Dixon’s most stirring role though, would be much closer to home, geographically and politically. Nothing But a Man (1964) directed by then 35-year-old German-born director Michael Roemer, depicts the life of Duff Anderson (portrayed by Dixon), a wandering day laborer, seeking to escape the demands of marriage and fatherhood in the poverty stricken American south.  Dixon’s wife in the film was portrayed by the legendary jazz vocalist Abbey Lincoln. Critic John Nickel suggests that Roemer’s film anticipated the infamous Moynihan Report on the black family, which argues that black families needed to embrace mainstream patriarchy in order be fully integrated into American society.  In essence, future US Senator Daniel Patrick Moynihan, argued that black communities were hamstrung by the overarching influence of black women.  

Nothing But a Man’s power comes from also locating the impact of joblessness on the lives of black men (Roemer used NAACP field workers to help do research for the film), who felt as though they couldn’t be men in their own households, if they weren’t the primary financial providers in those households. Dixon brought a depth of humanity to this situation, particularly as he seeks out his own absentee father. Though Nothing But a Man lacks much of the nuance that three decades of black feminist scholarship has brought to bear on the dynamics of black gender relationships, the film remains a visual testament to the struggles of black men in the south, just as the Black Power Movement was about to erupt.

The Black Power Movement is full blown, by the time Ivan Dixon made the move to work behind the camera instead of in front of it.  Though Dixon had begun to direct television episodes, including The Bill Cosby Show (1970), his first job directing a full-length feature was the little regarded blaxploitation flick Trouble Man (1972), which starred Robert Hooks and featured a now-timeless soundtrack by Marvin Gaye.  For his next film, Dixon partnered with novelist Sam Greenlee for a cinematic version of Greenlee’s novel, The Spook Who Sat by the Door, which told the fictional tale of the first black FBI agent.  In the film, the mild-mannered college-educated Dan Freeman (portrayed by Lawrence Cook), spends five years working at the FBI, essentially making photocopies.  When he decides the leave after five years, he uses the expertise he learned in the FBI to equip  black and Latino street gangs with the tools to mount insurrections in American cities.  Freeman’s mild-mannered radicalism is likely—along with Huey Newton—an inspiration behind Aaron McGruder’s “Huey Freeman.”

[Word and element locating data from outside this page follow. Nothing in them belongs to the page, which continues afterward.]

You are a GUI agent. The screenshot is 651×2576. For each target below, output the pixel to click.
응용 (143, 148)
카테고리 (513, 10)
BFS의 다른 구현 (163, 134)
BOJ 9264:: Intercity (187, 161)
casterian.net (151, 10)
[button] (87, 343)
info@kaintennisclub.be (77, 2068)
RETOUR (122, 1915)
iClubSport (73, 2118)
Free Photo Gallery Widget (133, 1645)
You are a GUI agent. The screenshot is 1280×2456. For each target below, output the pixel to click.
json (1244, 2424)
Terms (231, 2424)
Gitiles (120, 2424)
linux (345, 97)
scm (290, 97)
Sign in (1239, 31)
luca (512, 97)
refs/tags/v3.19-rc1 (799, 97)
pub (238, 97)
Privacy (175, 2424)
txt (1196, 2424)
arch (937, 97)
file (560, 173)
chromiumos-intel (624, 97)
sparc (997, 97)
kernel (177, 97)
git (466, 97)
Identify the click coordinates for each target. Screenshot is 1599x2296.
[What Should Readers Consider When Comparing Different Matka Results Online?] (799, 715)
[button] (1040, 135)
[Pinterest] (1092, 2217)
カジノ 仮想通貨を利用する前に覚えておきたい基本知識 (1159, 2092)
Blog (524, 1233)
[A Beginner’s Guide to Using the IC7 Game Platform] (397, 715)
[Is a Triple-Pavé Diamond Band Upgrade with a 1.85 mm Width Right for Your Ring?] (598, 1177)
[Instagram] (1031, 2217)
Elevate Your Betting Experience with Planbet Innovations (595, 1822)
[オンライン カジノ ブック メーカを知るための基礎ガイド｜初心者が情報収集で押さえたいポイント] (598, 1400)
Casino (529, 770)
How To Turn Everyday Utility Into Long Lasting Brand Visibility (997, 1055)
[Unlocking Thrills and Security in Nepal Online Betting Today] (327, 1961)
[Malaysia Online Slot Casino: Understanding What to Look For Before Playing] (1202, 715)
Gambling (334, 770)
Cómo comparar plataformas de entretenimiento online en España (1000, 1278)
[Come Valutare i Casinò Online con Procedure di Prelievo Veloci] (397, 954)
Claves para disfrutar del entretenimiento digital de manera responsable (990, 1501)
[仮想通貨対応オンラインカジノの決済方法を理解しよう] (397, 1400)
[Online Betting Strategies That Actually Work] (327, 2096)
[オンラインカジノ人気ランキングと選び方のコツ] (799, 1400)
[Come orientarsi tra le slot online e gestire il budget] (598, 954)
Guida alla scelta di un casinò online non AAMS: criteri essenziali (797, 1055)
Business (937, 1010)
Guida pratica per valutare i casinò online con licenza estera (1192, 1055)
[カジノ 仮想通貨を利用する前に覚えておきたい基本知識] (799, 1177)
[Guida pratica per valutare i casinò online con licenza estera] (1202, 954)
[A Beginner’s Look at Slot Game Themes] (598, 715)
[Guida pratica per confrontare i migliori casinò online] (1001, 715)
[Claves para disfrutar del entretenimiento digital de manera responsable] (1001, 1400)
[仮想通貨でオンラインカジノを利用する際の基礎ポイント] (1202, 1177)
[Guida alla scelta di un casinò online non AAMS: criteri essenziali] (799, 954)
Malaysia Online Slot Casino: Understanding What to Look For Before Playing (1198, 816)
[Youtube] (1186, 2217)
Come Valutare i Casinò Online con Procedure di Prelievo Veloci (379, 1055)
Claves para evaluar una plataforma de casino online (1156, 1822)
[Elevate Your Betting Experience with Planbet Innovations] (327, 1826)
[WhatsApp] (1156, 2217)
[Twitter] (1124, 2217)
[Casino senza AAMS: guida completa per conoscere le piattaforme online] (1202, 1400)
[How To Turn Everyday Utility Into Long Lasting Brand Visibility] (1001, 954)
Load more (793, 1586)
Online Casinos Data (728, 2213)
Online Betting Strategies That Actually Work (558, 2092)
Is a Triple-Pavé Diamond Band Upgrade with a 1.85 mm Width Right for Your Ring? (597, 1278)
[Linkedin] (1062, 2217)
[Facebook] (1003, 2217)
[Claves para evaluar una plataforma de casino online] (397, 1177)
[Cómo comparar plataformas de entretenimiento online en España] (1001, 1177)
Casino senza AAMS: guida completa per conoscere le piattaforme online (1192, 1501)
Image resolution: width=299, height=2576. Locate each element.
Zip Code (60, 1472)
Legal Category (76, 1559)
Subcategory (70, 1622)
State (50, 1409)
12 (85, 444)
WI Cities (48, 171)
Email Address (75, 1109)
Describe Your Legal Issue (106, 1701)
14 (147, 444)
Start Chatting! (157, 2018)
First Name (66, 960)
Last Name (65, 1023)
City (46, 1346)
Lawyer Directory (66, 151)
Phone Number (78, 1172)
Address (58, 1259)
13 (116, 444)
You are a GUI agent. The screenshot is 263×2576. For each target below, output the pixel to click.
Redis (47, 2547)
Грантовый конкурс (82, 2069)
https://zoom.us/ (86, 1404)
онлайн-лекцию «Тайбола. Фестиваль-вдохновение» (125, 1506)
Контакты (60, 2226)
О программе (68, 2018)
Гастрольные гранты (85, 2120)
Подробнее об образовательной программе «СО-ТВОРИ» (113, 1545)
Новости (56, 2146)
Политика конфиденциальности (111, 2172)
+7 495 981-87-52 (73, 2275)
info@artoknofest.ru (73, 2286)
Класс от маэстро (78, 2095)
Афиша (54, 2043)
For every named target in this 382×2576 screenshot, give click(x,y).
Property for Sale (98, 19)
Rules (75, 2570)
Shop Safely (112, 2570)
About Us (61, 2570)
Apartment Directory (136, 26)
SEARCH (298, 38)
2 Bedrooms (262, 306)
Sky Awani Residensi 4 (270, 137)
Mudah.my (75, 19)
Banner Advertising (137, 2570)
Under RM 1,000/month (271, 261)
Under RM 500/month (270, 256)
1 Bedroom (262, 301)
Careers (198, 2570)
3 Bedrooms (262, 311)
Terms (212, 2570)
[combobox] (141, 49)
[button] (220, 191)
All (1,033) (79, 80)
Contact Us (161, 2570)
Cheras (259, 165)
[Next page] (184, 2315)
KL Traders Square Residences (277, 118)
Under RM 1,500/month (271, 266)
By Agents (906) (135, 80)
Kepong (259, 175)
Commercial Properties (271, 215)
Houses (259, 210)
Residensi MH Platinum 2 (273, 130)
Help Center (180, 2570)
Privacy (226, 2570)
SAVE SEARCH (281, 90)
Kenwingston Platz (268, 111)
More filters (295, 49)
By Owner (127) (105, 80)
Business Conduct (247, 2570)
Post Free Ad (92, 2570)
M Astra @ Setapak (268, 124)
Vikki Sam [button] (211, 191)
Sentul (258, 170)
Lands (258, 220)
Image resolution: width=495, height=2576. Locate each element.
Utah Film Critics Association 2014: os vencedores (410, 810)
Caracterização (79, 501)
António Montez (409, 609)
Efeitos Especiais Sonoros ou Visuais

The Spook Who Sat by the Door opened in 1973 and was gone from theaters within a week—the film’s distributors United Artist perhaps a little too concerned about Spook’s incendiary message.  On the occasion of the DVD release  of the film in 2003, Dixon, who also produced the film (raising nearly all of its $1million budget from black investors) told The Crisis that he was blacklisted for about a year after the film’s release—he would later direct several episodes of The Waltons, which in 1974 was akin to Obama winning the Iowa caucus.  But he added that the film, “expressed everything that I felt about race.”  According to Tim Reid, who with his partner Daphne Maxwell Reid procured the DVD rights to Spook, “we felt this movie was ahead of its time and deserved a wider audience. Even now, it stands out from the crowd in Black cinema.”

Though far too many people will only remember Ivan Dixon for his role on Hogan’s Heroes, Nothing But a Man and The Spook Who Sat by the Door will remain as testaments to Dixon’s critical role in two of the signature moments in African-American cinema.